In the dreamy, purple, pink, and red color-soaked, seductive city of Los Angeles, Jessie is an aspiring model who has just come into the town. Ruby, a makeup artist, befriends her and takes her to a party one night where she meets two other established models. Very soon, though, Jessie starts to climb up the ladder of showbiz, and those two starts to fall down, and a wave of jealousy and anger cripples them. This is the basic premise upon which Refn builds up the film. But the story here is hardly something that matters.

High On Films in collaboration with Avanté

What really matters is the cinematography and also the background score. Let’s talk about the cinematography first. I have not seen a more beautiful film than this one in the current year. Every frame, by which I mean every single those, even the ones which last for a few seconds only, is so hauntingly beautiful that you can’t take your eyes off them. They are even distracting and make it troublesome to follow the story; if you want to go that way. Cinematographer Natasha Braier deserves a huge round and applause for this absolutely terrific piece of work. The eerie, chilly, icy-cold background music by Cliff Martinez compliments the cinematography perfectly by creating a disturbingly creepy, very ideal atmosphere for Refn to make a film that relies more on an audio-visual storytelling style than dialogue and screenplay. And for the most part, it actually works. Though the dialogues, even though there are not exactly many of those given the length of the film (it’s nearly two hours long, for the record), are smartly written, edgy, and very quotable.

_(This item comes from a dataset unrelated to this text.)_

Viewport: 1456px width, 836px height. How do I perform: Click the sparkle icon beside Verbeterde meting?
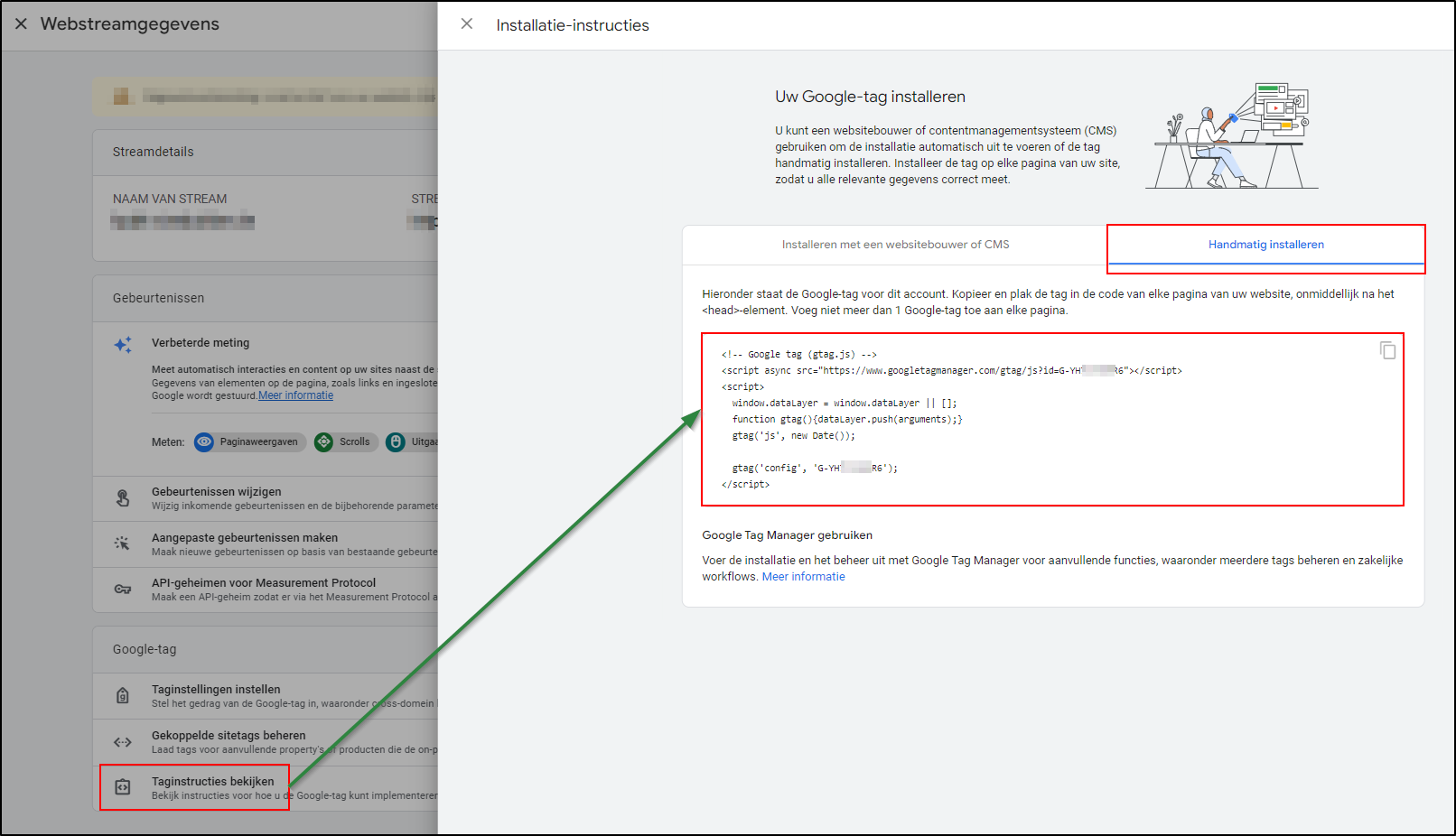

As far as the performance goes, Elle Fanning as Jesse is one of the perfect castings done in recent times. Fanning, although not quite known for her acting abilities, is brilliant here and shows real promise for the future if the right opportunity comes on her way. The rest of the cast, consisting of popular names like Christina Hendricks and Keanu Reeves in insignificant roles, does a fine job playing along with Fanning. The real star of the show, however, is the makeup artist which Jena Malone plays. In what can be called her career-best performance yet, a performance where she finally manages to do something worth talking about, getting out of the shadow of a past called Donnie Darko; she is particularly terrific here, especially in the sensational scene where || SPOILER ALERT || she is having sex with the corpse of a woman.

The Neon Demon, in the end, stands as one unique piece of work which can make people like David Lynch and Terrence Malik proud of Refn, which can either be loved or hated, which completely depends on how you view it.